What is assistive technology?

Assistive technology is any kind of technology and/or tool that can be used to enhance the functional independence of a person with a disability. Often, for people with disabilities, accomplishing daily tasks such as communicating with others, going to school or work, or participating in activities can be a challenge. Assistive Technology (AT) devices are tools to help overcome those challenges and enable people living with disabilities to enhance and have access to a quality of life, that may otherwise not be known, and lead more independent lives.

The mission of this blog is to serve as a voice of a constant researcher in the field of educational and assistive technologies so that the best products, strategies and services may be located easily, in hopes that they will then be delivered, taught and used to better the lives of people with disabilities.

Monday

Flipping a Classroom and Special Education





As schools shift to mobile device usage and new forms of technology inspired instruction, such as flipping the classroom, special education is realizing the power of these mainstream approaches for its assistive technologies, modifications and accommodations. It is an exciting time! Assistive technology is blurring with educational technology. It's a dream coming true.


I just love the idea of flipping a classroom. For our students with learning challenges, this could be the cat’s meow! As special educators, this could be a wonderful strategy to help general education teachers explore. Talk about pre-teaching! The main theory behind a flipped classroom is having the lecture/lesson video taped and/or in digital format (a Youtube, a TED Talk, etc.) then watched at home, the classwork is then project based... when our normal approach has more of an approach to lecture/provide the lesson at school and the project at home. In the flipped classroom. the teacher is more of a facilitator.

Watching recorded lessons in the privacy of your home (or in a support classroom) allows students to re-watch, rewind, discuss with a friend/support teacher/parents… then the teacher can reteach in small chunks while students are participating in active learning. When flip teaching is done right, what matters is that it uses time differently and more effectively, in ways that can profoundly benefit all learners, including students with special needs.


Students with diagnoses including learning disabilities, ADHD and autism absorb lessons at different rates and benefit from different learning styles to  process and retain information. Flipped instruction helps to put students with learning challenges on more of an  equal playing field which in turn allows for more effective classroom participation. Learners who may not have immediately grasped their teacher’s in-class instruction may now feel empowered to contribute to classroom discussions and ask informed questions instead of worrying about standing out.


With instruction taking place in the home on students’ time, teachers will have more time to observe their students as they apply what they have learned. This provides teachers more opportunities to watch students when working, which in turn allows them to identify the challenges and provide support for struggling students with differentiated activities and/or interventions.

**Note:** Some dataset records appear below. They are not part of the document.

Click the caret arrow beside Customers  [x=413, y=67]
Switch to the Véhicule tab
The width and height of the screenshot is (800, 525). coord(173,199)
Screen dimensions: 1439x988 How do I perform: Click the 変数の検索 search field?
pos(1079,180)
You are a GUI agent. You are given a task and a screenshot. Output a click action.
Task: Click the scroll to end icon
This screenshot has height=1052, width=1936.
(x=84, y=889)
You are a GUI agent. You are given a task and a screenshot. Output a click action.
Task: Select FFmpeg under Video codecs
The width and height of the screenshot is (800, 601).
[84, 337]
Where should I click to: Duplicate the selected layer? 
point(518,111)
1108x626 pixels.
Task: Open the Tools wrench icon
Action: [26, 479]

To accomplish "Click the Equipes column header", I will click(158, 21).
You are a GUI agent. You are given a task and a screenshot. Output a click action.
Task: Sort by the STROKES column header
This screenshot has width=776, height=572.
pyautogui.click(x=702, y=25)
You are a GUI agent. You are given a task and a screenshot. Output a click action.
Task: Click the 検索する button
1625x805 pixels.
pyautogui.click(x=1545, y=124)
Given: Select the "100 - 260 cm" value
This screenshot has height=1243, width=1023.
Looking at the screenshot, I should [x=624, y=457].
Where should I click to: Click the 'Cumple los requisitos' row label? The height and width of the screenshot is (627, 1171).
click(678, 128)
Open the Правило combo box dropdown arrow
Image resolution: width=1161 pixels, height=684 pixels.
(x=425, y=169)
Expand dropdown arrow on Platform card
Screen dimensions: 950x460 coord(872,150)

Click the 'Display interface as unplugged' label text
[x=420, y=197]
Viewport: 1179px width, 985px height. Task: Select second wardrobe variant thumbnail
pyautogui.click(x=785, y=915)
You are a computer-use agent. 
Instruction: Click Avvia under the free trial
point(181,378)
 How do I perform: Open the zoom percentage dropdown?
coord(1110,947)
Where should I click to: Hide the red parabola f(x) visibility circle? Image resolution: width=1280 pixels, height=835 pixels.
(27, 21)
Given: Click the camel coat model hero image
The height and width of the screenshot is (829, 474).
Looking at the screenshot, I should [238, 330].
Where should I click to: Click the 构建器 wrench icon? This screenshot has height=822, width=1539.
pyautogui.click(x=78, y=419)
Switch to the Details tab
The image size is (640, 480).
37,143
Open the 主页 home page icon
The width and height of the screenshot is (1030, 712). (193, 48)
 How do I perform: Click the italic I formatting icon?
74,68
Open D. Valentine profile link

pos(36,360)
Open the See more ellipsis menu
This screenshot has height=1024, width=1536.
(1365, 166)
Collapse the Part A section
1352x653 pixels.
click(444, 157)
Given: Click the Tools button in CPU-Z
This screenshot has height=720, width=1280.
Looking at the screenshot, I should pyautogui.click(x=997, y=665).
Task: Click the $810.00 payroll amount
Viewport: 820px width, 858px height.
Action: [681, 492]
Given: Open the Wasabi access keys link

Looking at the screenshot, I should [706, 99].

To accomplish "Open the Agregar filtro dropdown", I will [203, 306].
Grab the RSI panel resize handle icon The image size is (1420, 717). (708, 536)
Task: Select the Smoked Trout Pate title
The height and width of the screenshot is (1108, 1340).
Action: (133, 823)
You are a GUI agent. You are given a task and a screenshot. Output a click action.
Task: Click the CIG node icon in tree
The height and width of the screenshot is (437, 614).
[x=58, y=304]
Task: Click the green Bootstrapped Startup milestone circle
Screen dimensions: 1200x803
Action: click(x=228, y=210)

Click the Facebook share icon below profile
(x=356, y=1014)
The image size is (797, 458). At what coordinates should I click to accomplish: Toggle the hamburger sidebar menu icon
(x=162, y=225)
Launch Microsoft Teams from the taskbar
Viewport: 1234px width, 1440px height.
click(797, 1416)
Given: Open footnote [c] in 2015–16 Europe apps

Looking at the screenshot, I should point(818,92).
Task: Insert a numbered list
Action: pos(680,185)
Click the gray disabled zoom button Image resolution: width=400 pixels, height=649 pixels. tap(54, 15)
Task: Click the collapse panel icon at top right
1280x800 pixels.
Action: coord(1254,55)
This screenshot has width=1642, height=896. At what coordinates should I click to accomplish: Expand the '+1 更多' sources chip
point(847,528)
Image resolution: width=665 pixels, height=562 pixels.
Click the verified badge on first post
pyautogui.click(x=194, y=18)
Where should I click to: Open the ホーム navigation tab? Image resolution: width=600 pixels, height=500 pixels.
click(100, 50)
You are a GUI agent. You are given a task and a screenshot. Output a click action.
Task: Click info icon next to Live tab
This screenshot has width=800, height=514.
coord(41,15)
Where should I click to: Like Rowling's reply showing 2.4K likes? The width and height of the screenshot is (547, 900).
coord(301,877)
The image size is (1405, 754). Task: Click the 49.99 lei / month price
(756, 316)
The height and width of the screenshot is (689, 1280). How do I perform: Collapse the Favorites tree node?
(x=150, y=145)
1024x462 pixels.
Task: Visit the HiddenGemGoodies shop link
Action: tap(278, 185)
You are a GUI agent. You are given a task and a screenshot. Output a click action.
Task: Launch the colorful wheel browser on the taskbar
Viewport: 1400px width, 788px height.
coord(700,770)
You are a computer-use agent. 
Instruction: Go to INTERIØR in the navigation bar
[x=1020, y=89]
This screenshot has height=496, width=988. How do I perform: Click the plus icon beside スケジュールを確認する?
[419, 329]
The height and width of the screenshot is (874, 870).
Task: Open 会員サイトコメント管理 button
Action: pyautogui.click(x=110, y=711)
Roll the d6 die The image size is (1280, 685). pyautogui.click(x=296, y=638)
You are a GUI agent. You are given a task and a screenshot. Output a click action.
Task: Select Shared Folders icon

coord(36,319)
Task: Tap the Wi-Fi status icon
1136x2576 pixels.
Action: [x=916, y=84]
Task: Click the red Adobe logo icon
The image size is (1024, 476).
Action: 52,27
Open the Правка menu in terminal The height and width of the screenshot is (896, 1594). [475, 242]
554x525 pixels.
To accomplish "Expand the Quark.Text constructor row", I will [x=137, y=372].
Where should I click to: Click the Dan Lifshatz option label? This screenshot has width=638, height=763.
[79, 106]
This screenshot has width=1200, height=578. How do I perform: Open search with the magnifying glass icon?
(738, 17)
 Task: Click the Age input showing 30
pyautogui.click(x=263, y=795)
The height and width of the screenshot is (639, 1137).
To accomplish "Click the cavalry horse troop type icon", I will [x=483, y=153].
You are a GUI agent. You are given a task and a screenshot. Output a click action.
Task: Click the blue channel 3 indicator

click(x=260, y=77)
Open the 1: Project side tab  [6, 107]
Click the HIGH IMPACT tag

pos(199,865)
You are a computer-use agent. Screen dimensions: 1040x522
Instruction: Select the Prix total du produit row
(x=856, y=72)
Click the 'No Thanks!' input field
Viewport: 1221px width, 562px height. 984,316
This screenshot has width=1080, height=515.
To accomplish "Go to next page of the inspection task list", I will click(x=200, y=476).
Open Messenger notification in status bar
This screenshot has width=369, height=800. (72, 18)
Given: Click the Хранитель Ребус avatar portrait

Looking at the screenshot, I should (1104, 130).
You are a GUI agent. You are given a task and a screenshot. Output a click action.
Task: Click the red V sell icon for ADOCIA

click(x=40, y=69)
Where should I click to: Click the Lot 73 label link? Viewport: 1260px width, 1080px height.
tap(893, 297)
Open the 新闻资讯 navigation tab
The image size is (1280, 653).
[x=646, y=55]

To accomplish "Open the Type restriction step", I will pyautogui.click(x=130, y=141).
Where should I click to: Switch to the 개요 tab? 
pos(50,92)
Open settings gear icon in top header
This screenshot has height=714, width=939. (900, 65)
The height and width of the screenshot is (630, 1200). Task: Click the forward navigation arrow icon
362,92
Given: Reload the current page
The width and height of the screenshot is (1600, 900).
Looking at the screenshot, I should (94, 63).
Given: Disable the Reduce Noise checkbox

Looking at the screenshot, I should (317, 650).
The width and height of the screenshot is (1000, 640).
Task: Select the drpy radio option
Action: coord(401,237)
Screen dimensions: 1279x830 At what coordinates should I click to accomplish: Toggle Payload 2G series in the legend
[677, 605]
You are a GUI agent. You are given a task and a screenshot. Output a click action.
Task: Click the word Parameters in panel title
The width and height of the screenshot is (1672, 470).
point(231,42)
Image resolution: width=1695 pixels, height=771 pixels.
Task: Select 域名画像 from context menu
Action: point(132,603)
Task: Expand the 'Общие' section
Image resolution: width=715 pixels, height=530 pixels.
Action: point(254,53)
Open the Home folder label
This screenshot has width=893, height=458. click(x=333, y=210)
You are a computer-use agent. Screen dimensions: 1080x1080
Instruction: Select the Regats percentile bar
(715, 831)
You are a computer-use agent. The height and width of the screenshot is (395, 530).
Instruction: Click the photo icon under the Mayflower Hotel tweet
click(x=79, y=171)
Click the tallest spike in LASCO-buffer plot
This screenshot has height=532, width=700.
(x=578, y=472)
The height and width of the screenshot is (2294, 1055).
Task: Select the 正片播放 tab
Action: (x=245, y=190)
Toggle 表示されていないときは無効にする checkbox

Consider this by Andrea Prupas, the head of inov8 Educational Consulting, whose firm specifically addresses special education and technology. “We argue that the benefit is really for the collaborative and active learning aspects in the classroom,” Prupas said. “The teacher is more of a facilitator.” For example, if a student with autism needs to work on social skills specifically, a flipped model allows the teacher to focus on those skills in the classroom by setting up activities that are team-oriented and collaborative. In that case, the instructional videos might show social skills such as taking a phone call or performing a transaction in a store. Then, in class the students would work on the skills together.


How to get started, the basics-

Six Steps to Flipping a Classroom
ELearning Infographics shares insight into the essential steps to flip your classroom. For a handy visual, head over to their Website. The steps identified are surprisingly simple:

  1. Plan: Identify which lesson you want to flip.
  2. Record: Make a video that incorporates your classroom lessons.
  3. Share: Send the video to your students, explaining that it will be discussed in class.
  4. Change: After students view the lesson, they’ll be prepared to take a deeper dive into the concepts discussed.
  5. Group: Split students into groups and give them a task to perform. Make it fun—examples include writing a poem or making a video. 
  6. Regroup: Bring the students back together to share everyone’s work. Ask questions to encourage comprehensive understanding.
Resources:
  • iNov8 provided a Flipped classroom for students with special needs – List of toolsthat includes: Those that can be used outside of the classroom only (content curation and interactive screencasting) Those that can be used both inside or outside the classroom (screensharing, interactive polling) and Those used mainly for use inside the classroom (digital storytelling, blogging/microblogging, concept mapping).

  • My Pinterest site will provide you with resources for how to put your own flipped classroom together.
  
The thinking behind the flipped class - blended learning where students learn content through technology usually at home, and "homework" is done in class with teachers and students discussing and solving questions, involved in projects - is to engage learners in and out of the classroom. The dynamic nature of this approach enables teachers to create effective and fun learning experiences. Flipped classrooms can help to bring parents into the classroom, creating more family involvement, conversation and knowledge about what is being taught. Parents have the knowledge to then reinforce what is being taught in the classroom with life experiences, extending the learning even further. How our special needs students lives can be enriched through this process and the support it can provide - that's the cherry on the top.